Apesar de tanta dor, o relacionamento com os protagonistas de “O Contato”, documentário produzido pela Bang Filmes, que vai ser lançado no circuito comercial ano que vem, mostrou que a força deles está ligada aos seus valores ancestrais, que, apesar da tentativa dos “brancos” em conquistarem suas almas, permanecem presentes e os fazem viver. Como sinal de gratidão e como devolutiva para a sociedade, pretendemos, além do circuito comercial, levar o filme para ser exibido em lugares, como São Gabriel da Cachoeira, Manaus, Brasília, Belém etc., além de buscar parcerias com órgãos do governo Federal, como a Funai e organismos internacionais, a Unesco, por exemplo. Acredito que tais parcerias nos ajudarão a amplificar a “voz” do filme e seu alcance.
São seres humanos como todos os que habitam o nosso lindo Planeta, com seus anseios, medos, desejos e ambições. Seus afetos são tão comuns, como o caso de uma mãe que viaja mais de 500 km de rio para ver a filha que está sob tratamento médico em São Gabriel da Cachoeira, ou a família que leva o filho pequeno para conhecer a bisavó na aldeia materna a mais de 600 km de distância. E não existe uma história mais comum que o desejo do filho em manter a memória do pai já falecido, estampada em uma fotografia?

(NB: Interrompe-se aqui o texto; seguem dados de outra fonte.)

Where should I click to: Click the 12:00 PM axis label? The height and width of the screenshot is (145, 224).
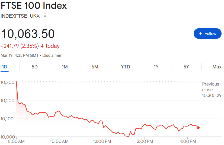tap(102, 141)
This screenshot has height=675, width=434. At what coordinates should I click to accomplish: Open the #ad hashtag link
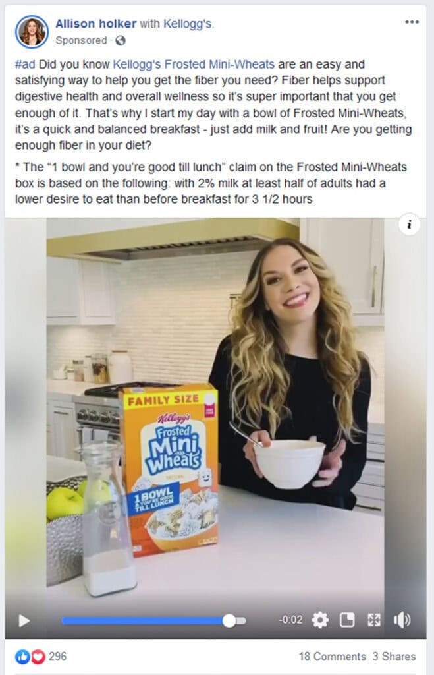[25, 64]
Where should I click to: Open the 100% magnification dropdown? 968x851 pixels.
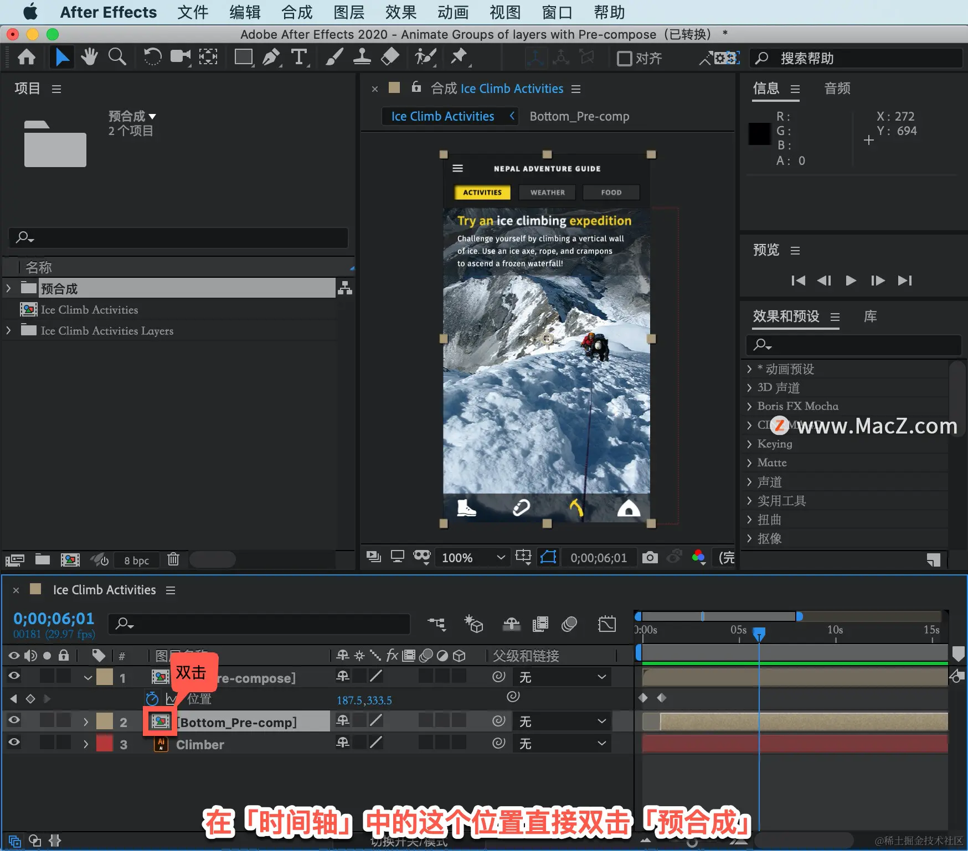pos(472,557)
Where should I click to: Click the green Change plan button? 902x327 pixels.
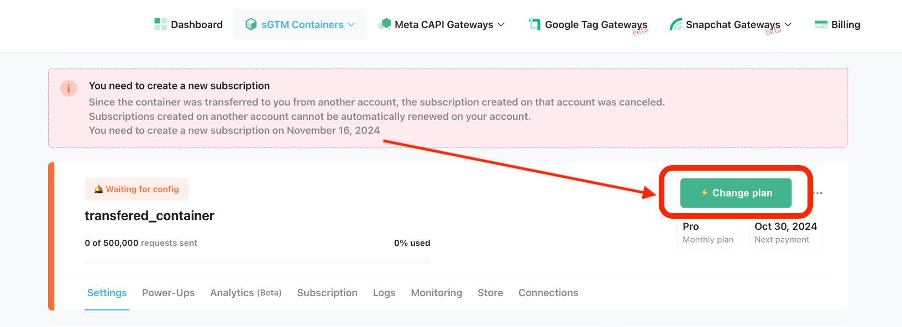(736, 193)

São Baniwa, Hupda, Ianomami, Arapaso, entre outras etnias, abrindo seus corações, contando suas vivências, seu cotidiano e suas memórias.
São essas histórias singelas, porém complexas, que narro em “O Contato”, meu mais recente filme. Elas me comoveram e fizeram me aproximar desses povos por sua HUMANIDADE , que eles ainda possuem apesar dos pesares, e que nós, “brancos”, infelizmente perdemos: a ancestralidade.
Não é à toa que se escreve muito sobre a crise da sociedade ocidental, turbinada por um materialismo que nos afastou do nosso corpo, da nossa alma, do sagrado, do transcendental, enfim, da nossa essência como espécie.
Sem medo de cair em um lugar comum, posso dizer que temos infinitamente muito mais o que aprender com eles do que eles, conosco. Nós somos iguaizinhos a eles, porém fracassamos como modelo de civilização. Salve o povo indígena no seu dia e sempre!
Foto: Emerson Muniz
Vicente Ferraz, carioca, é cineasta, formado em Comunicação pela PUC-Rio. Estudou também na EICTV — Escola Internacional de Cinema e TV de San Antonio de Los Baños, em Cuba. Seu primeiro filme foi o documentário “Soy Cuba, o mamute siberiano” (2004), com o qual ganhou o prêmio de melhor documentário e melhor filme segundo a crítica no Festival de Gramado (RS). Seu recente trabalho “O Contato” participa do “Festival é Tudo Verdade”, que vai até dia 23 de abril, no Rio e em SP.